Freeman, H. C., Hugill, A., Expensive, N. T., Ashcroft, F. M. & Cox, R. D. Deletion of nicotinamide nucleotide transhydrogenase: A brand new quantitive trait locus accounting for glucose intolerance in C57BL/6J mice. Diabetes 55, 2153–2156. https://doi.org/10.2337/db06-0358 (2006).
Mekada, Okay. et al. Genetic variations amongst C57BL/6 substrains. Exp. Anim. 58, 141–149. https://doi.org/10.1538/expanim.58.141 (2009).
Huang, T.-T. et al. Genetic modifiers of the phenotype of mice poor in mitochondrial superoxide dismutase. Hum. Mol. Genet. 15, 1187–1194. https://doi.org/10.1093/hmg/ddl034 (2006).
Bryant, C. D. et al. Behavioral variations amongst C57BL/6 substrains: Implications for transgenic and knockout research. J. Neurogenet. 22, 315–331 (2008).
Matsuo, N. et al. Behavioral profiles of three C57BL/6 substrains. Entrance. Behav. Neurosci. 4, 29. https://doi.org/10.3389/fnbeh.2010.00029 (2010).
Fischer, M., Kosyakova, N., Liehr, T. & Dobrowolski, P. Giant deletion on the Y-chromosome lengthy arm (Yq) of C57bl/6jbomtac inbred mice. Mamm. Genome 28, 31–37. https://doi.org/10.1007/s00335-016-9669-0 (2017).
MacBride, M. M., Navis, A., Dasari, A. & Perez, A. V. Delicate reproductive affect of a Y chromosome deletion on a C57BL/6J substrain. Mamm. Genome 28, 155–165. https://doi.org/10.1007/s00335-017-9680-0 (2017).

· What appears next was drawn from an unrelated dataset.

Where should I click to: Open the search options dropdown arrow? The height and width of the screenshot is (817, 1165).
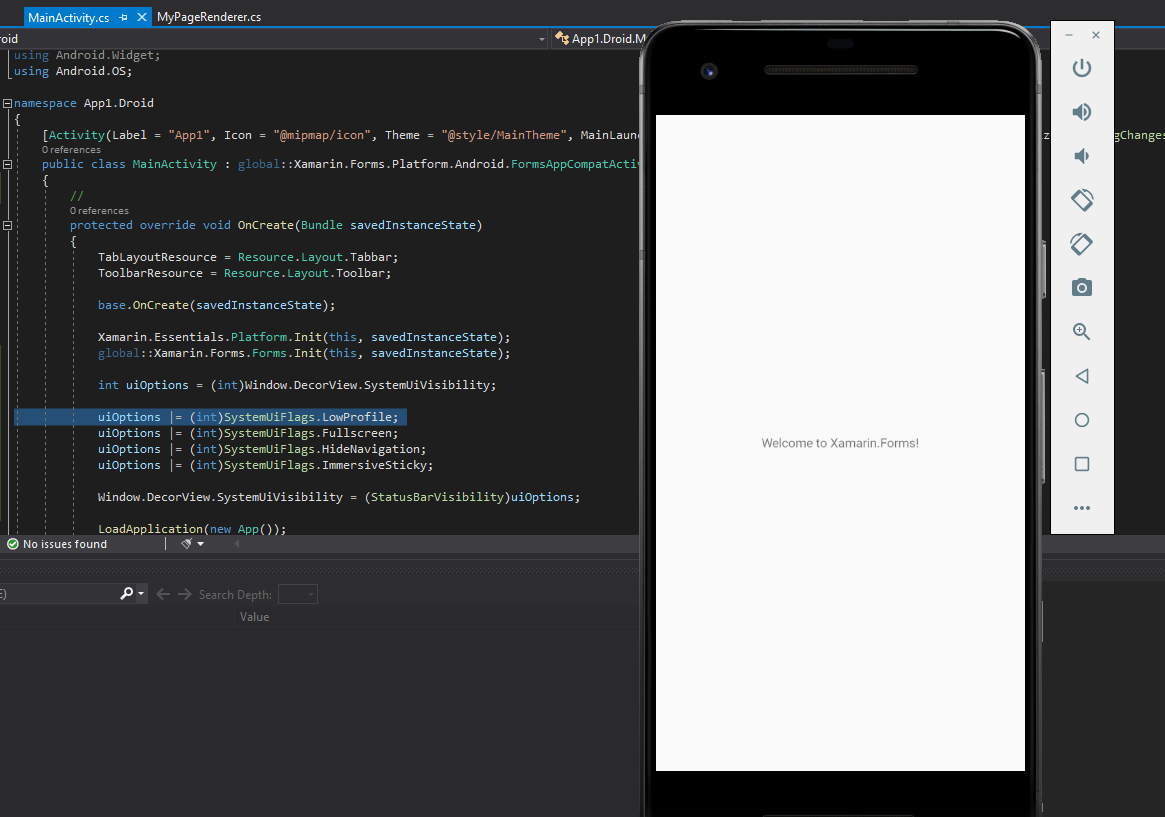140,593
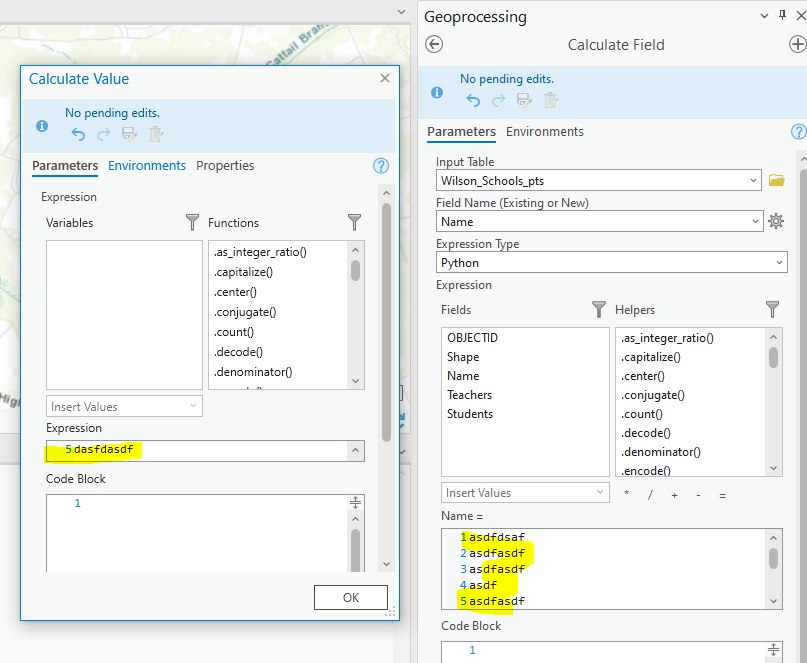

Mattapallil, M. J. et al. The Rd8 mutation of the Crb1 gene is current in vendor strains of C57BL/6N mice and embryonic stem cells, and confounds ocular induced mutant phenotypes. Investig. Ophthalmol. Vis. Sci. 53, 2921–2927. https://doi.org/10.1167/iovs.12-9662 (2012).
Kumar, V. et al. C57BL/6N mutation in cytoplasmic FMRP interacting protein 2 regulates cocaine response. Science 342, 1508–1512. https://doi.org/10.1126/science.1245503 (2013).
Mahajan, V. S. et al. Putting immune phenotypes in gene-targeted mice are pushed by a copy-number variant originating from a commercially accessible C57BL/6 pressure. Cell Rep. 15, 1901–1909. https://doi.org/10.1016/j.celrep.2016.04.080 (2016).
Kajioka, E. H., Andres, M. L., Nelson, G. A. & Gridley, D. S. Immunologic variables in female and male C57BL/6 mice from two sources. Comp. Med. 50, 288–291 (2000).
Åhlgren, J. & Voikar, V. Experiments finished in Black-6 mice: what does it imply?. Lab. Anim. 48, 171–180. https://doi.org/10.1038/s41684-019-0288-8 (2019).
Dobrowolski, P., Fischer, M. & Naumann, R. Novel insights into the genetic background of genetically modified mice. Trans. Res. 27, 265–275. https://doi.org/10.1007/s11248-018-0073-2 (2018).
Council, N. R. Information for the Care and Use of Laboratory Animals. (2010).